9 thoughts on “Some useful regular expressions for programmers”

  1. dsernst says:

    You might like prettier: https://prettier.io.

    It handles all this and more automatically for you, for almost every language. It’s like magic.

    1. Jennifer says:

      As I understand the idea of the article is to helps and teach useful regular expressions and uses code formatting as an example.

  2. Kai says:

    Assuming that most of your research is done in C or C++, I wonder why you’re not considering using clang-format for these tasks as regular expressions will only get you so far?

    1. I program using a wide range of programming languages, including C and C++. I do use clang-format and other code reformatters.

  3. Shiv says:

    Nice tips. You can use \S instead of [^\s] to shorten some of these.

    To delete the extra space, I can select it with look-ahead and look-behind expressions such as <(?<=^(\s\s)*)\s(?=[^\s]).

    I think you’ve got an extra < in there, unless that’s some sort of new metacharacter.

    I do not want a space after the opening parenthesis nor before the closing parenthesis. I can check for such a case with (\(\s|\s\)). If I want to remove the spaces, I can detect them with a look-behind expression such as (?<=\()\s.

    This is probably the desired behaviour, but just to note, \s will also match newlines. If you wanted to preserve those, you could use [ \t] instead.

    Your use of lookbehind & lookahead is interesting.
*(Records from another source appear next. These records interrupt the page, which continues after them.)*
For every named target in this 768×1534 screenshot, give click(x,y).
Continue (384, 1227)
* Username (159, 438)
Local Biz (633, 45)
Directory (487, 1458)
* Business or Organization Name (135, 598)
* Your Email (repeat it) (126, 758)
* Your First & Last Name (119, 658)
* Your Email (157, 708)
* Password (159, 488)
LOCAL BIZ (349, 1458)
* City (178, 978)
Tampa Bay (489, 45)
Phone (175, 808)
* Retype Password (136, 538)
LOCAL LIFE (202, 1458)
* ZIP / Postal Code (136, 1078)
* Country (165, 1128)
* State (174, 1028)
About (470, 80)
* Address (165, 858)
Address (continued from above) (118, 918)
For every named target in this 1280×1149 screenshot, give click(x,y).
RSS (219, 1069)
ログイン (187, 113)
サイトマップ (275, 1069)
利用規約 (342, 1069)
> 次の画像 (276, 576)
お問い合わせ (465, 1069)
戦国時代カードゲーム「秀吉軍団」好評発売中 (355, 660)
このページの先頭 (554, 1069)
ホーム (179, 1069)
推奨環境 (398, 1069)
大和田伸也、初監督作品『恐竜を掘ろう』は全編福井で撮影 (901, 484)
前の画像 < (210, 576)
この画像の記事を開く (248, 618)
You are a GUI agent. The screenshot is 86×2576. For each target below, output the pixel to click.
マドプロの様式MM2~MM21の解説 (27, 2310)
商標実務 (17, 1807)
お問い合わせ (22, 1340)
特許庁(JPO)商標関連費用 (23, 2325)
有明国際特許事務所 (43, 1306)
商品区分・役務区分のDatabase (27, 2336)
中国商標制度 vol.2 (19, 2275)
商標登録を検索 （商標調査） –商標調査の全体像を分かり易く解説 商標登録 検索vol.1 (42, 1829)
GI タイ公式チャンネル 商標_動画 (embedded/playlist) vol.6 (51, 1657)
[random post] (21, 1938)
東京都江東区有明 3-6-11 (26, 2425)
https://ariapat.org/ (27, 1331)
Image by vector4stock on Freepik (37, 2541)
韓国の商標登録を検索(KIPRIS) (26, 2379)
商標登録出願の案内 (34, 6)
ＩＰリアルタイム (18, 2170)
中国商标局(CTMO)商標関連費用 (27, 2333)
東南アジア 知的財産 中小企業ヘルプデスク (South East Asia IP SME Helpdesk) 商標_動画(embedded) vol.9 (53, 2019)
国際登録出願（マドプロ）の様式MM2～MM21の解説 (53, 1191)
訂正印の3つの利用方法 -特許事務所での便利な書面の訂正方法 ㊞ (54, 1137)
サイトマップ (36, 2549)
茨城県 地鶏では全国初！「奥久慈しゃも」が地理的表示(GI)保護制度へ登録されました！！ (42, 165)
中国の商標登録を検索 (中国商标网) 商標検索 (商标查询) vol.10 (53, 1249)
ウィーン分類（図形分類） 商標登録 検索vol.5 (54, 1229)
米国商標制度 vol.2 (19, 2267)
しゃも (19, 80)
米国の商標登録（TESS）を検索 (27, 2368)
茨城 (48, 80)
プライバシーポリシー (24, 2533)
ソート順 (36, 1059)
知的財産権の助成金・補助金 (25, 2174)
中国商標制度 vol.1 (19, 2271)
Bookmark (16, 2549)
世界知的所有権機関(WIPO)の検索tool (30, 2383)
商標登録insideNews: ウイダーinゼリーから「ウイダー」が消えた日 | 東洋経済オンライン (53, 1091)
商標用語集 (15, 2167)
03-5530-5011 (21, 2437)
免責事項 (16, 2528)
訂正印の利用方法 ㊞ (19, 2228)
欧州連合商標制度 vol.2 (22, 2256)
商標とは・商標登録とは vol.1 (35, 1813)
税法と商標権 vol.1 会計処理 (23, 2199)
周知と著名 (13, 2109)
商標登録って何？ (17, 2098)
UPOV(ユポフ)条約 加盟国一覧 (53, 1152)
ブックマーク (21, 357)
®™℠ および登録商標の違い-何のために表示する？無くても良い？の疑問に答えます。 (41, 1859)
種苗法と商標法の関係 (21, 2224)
When I’m doing search-and-replace on code, I always include the prefix and suffix in capturing groups and account for those in the replacement.

    …on further consideration, that’s probably because I’m doing it in Emacs, whose native regex engine is rather primitive.

    1. This is probably the desired behaviour, but just to note, \s will also match newlines.

      It depends on whether the regular expression is applied to the whole documents or to lines. Many editors match regular expressions on a line-by-line basis by default.

      1. Shiv says:

        Oh, my mistake! I don’t think I’ve ever used one like that. Thanks, learnt something new. 😊

    2. Greg says:

      Your habit to use capture groups instead of lookarounds is good. A lot of regex engines don’t support variable-length lookarounds.

  4. These are some really useful regular expressions. I use some all the time, but I used your blog as an opportunity to delete all the annoying trailing spaces in our code base (like really, who does that?).